Below are the records; copy out every line that holds the word "computer".

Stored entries
-*-

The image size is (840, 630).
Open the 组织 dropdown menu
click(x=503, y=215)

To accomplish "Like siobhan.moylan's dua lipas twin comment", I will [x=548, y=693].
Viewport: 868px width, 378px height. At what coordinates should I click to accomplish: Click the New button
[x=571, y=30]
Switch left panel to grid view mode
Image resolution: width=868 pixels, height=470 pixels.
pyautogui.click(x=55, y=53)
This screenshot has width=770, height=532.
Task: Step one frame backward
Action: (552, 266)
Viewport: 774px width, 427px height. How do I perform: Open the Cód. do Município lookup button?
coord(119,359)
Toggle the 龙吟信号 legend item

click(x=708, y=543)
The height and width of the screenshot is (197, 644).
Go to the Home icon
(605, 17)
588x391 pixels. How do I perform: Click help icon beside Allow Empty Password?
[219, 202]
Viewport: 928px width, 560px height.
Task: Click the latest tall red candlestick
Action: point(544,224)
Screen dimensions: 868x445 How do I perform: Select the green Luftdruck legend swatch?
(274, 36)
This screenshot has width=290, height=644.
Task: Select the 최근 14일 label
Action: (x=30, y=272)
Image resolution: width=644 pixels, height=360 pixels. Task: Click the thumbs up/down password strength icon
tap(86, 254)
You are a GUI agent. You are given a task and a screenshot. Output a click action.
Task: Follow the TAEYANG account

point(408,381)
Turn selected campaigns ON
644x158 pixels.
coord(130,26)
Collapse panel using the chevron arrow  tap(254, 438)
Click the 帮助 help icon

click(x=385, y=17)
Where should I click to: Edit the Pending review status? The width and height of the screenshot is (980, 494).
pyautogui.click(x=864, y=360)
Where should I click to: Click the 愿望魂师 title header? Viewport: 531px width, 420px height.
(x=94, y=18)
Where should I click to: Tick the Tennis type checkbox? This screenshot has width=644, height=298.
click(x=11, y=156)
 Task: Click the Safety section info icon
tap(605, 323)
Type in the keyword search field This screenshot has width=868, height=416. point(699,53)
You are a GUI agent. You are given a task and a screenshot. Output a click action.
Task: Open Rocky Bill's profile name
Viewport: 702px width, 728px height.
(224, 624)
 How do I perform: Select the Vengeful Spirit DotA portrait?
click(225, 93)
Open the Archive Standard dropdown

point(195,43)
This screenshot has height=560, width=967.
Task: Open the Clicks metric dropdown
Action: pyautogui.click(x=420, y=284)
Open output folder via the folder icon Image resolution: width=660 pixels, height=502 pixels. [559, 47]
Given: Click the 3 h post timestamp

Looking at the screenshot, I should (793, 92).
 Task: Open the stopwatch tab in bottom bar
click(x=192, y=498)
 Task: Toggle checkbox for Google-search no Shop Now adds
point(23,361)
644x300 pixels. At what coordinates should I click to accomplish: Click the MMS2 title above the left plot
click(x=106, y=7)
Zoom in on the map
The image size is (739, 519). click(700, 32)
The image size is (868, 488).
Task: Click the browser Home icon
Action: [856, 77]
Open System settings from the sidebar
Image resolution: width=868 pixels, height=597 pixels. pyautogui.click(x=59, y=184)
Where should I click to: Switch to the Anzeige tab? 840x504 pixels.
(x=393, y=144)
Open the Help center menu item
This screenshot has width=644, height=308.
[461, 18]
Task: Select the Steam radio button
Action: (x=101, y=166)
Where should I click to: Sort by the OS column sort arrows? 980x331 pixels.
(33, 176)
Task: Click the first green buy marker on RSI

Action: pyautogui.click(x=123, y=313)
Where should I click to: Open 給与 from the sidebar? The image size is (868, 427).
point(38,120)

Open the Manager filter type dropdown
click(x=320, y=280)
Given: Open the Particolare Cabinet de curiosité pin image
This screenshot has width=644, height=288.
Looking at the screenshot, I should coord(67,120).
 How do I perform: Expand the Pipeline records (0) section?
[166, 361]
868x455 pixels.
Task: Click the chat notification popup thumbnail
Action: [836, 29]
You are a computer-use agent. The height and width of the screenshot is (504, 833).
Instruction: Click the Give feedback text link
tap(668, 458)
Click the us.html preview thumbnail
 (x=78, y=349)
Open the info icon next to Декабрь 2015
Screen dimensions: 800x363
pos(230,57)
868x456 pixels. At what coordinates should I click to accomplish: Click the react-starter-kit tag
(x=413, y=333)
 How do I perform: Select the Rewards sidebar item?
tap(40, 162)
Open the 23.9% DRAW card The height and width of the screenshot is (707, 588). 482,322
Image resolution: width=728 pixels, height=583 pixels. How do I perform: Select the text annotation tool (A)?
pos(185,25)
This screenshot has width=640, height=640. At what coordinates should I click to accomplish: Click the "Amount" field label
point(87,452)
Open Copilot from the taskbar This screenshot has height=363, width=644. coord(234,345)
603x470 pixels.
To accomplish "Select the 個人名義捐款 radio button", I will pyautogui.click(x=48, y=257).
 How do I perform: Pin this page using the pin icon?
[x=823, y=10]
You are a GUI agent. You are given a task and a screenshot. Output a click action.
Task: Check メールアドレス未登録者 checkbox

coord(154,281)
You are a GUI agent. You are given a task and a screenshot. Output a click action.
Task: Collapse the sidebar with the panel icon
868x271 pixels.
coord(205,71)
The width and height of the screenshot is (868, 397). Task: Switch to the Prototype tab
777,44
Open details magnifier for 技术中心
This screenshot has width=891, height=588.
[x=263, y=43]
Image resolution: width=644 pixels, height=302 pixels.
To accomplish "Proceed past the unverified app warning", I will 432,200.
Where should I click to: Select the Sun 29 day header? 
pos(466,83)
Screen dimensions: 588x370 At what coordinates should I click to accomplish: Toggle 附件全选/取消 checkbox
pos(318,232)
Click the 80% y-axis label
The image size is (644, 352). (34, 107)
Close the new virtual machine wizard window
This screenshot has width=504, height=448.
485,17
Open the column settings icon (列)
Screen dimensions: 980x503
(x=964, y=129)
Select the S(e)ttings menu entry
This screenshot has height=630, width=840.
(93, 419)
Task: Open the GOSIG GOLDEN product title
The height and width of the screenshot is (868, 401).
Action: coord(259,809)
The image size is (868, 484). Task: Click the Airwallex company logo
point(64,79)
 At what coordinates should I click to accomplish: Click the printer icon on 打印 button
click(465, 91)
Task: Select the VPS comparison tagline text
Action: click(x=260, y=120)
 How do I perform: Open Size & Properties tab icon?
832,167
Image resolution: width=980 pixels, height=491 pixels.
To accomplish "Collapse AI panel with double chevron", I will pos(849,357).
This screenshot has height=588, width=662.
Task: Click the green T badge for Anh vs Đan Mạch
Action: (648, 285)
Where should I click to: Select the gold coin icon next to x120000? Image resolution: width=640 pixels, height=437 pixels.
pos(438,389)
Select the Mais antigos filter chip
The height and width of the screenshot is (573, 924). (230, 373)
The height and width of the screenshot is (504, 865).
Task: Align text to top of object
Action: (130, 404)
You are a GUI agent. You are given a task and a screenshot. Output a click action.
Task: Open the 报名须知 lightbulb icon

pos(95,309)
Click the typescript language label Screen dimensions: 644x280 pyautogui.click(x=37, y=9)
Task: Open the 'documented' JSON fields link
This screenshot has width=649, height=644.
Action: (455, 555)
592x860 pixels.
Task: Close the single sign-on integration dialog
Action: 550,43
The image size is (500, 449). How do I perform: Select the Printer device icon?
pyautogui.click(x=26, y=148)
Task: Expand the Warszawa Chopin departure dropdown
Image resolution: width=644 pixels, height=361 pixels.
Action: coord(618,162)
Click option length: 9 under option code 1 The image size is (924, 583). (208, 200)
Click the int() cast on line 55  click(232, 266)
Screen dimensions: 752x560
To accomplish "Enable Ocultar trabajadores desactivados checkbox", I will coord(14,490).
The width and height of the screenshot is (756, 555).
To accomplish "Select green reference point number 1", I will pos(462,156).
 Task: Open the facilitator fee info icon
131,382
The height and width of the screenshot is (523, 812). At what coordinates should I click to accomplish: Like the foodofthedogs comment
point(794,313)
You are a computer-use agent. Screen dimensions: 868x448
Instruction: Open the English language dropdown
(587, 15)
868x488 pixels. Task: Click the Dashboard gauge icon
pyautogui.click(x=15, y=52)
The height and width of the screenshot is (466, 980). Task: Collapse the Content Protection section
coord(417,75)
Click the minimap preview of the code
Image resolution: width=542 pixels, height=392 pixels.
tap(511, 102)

-*-

**Written response:**
You are a computer-use agent. The height and width of the screenshot is (504, 833).
You are a computer-use agent. Screen dimensions: 868x448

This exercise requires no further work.